↓

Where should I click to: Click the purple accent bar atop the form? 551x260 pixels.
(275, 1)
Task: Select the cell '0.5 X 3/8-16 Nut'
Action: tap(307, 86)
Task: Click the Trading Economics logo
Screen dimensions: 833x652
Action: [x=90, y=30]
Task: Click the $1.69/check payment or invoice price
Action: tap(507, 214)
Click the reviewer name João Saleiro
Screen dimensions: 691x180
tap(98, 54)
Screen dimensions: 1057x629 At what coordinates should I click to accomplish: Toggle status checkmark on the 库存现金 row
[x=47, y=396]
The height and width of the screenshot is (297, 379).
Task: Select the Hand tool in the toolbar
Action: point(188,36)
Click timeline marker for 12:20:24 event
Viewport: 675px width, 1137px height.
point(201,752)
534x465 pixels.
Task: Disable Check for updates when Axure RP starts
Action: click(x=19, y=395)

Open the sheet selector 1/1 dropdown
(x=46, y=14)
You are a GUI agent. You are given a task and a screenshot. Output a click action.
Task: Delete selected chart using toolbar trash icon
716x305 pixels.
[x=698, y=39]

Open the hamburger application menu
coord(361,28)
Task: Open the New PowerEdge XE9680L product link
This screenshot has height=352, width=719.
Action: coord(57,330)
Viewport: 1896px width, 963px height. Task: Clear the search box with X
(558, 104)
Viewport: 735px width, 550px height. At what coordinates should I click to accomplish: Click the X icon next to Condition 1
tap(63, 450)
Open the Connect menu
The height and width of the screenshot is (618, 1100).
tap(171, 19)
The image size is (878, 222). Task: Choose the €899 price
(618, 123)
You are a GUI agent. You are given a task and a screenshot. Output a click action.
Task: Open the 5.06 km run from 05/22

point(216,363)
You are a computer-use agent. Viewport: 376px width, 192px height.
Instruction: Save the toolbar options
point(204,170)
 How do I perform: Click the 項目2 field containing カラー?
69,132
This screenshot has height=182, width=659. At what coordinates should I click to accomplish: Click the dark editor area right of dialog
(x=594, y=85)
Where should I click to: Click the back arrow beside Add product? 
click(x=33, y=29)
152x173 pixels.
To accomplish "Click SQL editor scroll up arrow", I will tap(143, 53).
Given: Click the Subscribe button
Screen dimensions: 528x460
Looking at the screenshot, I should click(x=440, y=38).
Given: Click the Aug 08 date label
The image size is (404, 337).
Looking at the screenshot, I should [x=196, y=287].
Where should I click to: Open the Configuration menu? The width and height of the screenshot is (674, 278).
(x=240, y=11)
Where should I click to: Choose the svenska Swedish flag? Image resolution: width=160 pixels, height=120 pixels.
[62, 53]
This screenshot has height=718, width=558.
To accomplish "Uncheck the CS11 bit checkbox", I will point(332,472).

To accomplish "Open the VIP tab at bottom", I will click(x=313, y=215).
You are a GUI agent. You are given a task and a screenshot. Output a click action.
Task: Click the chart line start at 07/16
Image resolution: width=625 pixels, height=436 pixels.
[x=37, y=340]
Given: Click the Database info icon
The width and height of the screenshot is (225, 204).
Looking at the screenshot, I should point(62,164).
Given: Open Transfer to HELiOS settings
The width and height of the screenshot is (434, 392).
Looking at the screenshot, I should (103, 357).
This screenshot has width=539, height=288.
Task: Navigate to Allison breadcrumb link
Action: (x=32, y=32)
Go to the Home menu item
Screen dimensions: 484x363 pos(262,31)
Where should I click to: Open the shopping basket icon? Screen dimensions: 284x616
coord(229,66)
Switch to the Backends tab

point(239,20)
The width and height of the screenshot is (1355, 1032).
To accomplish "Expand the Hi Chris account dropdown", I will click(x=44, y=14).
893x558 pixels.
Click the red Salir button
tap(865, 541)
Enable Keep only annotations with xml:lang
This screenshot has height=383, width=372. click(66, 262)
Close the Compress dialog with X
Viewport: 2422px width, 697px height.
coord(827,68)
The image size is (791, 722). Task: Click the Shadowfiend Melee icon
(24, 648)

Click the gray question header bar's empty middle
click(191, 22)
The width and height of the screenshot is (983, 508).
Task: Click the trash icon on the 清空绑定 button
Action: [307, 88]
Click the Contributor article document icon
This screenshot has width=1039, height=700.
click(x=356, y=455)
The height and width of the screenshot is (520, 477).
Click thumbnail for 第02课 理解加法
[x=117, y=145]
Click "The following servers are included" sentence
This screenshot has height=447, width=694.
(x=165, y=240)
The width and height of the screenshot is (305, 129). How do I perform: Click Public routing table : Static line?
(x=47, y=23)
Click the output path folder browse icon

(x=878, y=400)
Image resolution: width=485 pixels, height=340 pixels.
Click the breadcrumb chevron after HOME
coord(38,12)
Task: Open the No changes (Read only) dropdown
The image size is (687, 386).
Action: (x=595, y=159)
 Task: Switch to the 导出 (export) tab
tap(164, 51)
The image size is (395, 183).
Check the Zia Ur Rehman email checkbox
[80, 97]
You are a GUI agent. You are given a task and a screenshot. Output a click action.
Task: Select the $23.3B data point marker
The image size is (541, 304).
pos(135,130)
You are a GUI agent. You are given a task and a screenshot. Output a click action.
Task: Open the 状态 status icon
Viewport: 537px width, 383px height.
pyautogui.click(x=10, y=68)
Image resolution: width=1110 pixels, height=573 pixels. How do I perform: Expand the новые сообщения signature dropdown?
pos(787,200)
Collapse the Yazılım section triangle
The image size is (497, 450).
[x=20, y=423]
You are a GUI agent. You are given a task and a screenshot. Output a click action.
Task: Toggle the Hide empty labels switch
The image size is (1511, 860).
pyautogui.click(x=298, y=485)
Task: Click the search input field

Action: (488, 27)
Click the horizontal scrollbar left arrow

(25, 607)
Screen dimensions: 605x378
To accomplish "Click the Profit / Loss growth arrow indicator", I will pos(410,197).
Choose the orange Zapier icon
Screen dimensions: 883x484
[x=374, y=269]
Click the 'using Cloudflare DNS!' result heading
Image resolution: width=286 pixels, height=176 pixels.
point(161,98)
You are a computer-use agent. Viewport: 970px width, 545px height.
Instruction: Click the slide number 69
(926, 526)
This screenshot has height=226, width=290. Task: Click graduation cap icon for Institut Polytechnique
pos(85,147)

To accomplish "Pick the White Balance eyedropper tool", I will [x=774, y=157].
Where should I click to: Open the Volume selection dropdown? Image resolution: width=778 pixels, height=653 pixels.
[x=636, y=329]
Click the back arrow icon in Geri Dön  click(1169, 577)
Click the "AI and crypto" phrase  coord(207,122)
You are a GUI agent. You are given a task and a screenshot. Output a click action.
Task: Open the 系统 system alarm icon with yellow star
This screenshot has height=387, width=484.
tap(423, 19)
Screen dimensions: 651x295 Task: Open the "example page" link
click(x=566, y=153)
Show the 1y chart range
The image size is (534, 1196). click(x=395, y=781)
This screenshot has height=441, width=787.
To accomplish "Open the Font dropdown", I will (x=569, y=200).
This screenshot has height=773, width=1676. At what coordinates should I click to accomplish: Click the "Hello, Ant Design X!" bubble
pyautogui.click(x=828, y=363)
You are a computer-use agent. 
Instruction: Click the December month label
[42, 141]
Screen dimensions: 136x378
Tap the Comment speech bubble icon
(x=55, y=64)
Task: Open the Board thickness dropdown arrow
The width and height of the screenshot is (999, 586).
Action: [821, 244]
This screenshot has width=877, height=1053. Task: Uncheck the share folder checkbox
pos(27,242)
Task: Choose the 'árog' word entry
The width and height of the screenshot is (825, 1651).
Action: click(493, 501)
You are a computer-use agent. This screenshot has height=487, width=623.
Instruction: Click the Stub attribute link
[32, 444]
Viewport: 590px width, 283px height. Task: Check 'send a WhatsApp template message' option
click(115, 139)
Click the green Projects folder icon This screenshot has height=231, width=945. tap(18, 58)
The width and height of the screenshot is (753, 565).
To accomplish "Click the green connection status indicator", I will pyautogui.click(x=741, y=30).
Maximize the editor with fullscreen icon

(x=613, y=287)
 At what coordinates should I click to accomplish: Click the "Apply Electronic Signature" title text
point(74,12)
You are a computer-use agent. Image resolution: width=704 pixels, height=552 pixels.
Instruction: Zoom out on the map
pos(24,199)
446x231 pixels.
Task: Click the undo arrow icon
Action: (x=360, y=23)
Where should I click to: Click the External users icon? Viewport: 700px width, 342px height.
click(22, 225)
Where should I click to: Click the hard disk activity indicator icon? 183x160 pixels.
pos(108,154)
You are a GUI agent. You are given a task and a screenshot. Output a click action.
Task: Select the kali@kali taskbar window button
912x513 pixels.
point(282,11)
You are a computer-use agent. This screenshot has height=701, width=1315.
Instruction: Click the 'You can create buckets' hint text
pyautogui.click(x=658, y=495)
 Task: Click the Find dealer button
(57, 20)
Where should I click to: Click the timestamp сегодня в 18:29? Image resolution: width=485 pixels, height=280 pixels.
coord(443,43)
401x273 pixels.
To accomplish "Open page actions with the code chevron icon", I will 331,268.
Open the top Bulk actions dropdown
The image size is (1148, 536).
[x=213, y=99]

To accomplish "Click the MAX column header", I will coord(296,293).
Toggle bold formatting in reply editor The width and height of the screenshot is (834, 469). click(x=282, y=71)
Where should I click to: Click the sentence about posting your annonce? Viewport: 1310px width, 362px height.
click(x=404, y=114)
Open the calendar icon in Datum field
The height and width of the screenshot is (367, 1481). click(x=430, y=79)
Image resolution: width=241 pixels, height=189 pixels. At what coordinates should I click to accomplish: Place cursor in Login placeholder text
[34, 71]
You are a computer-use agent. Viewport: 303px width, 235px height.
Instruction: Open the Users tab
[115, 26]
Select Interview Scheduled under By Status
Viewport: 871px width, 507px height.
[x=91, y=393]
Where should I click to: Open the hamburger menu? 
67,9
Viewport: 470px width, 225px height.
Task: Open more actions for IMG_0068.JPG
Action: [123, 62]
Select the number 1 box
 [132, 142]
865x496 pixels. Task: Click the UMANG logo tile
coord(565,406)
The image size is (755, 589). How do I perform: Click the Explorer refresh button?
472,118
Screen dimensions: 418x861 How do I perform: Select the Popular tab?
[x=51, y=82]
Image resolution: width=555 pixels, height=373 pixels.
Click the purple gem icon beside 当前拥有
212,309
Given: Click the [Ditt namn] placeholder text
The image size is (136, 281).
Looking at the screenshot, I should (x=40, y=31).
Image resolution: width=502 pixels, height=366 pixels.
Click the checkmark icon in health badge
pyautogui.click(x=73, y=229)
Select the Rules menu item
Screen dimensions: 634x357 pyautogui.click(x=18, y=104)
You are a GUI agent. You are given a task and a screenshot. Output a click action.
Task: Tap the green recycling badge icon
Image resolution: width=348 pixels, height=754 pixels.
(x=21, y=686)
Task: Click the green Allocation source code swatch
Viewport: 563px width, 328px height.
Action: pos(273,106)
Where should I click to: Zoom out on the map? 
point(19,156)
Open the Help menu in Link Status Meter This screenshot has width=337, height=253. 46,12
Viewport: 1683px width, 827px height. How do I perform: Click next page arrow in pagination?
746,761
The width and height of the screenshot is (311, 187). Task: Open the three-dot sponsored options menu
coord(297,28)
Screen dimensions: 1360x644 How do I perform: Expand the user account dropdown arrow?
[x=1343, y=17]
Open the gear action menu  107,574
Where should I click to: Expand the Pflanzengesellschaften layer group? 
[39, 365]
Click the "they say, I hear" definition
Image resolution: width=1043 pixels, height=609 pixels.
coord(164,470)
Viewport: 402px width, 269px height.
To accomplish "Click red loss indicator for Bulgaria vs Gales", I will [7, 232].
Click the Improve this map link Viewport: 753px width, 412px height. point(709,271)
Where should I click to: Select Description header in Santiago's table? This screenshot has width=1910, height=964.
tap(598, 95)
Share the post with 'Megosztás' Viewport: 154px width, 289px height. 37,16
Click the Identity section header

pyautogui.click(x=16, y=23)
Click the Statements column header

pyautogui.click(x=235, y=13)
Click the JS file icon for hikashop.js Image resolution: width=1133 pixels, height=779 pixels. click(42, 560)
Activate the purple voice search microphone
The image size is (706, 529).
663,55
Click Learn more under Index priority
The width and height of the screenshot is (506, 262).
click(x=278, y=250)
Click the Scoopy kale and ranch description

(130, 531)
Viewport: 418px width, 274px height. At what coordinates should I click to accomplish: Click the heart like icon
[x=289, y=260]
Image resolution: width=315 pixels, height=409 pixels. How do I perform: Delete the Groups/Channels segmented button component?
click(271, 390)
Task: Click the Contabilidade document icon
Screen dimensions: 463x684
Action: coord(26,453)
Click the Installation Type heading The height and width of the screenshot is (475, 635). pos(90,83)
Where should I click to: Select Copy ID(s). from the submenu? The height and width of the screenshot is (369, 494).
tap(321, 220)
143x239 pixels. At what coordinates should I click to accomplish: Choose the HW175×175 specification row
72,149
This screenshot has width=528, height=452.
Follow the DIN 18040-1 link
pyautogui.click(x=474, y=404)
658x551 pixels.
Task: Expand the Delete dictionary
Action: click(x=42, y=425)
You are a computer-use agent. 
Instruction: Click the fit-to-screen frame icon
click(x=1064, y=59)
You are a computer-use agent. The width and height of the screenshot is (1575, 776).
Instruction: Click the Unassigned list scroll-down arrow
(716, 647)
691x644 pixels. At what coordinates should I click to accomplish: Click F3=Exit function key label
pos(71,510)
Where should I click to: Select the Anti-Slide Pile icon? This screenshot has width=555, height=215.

↑

Exercise aim —
Take each line of the material above that holds the string "using" and copy it.

Task output —
Task: Delete selected chart using toolbar trash icon
Click the 'using Cloudflare DNS!' result heading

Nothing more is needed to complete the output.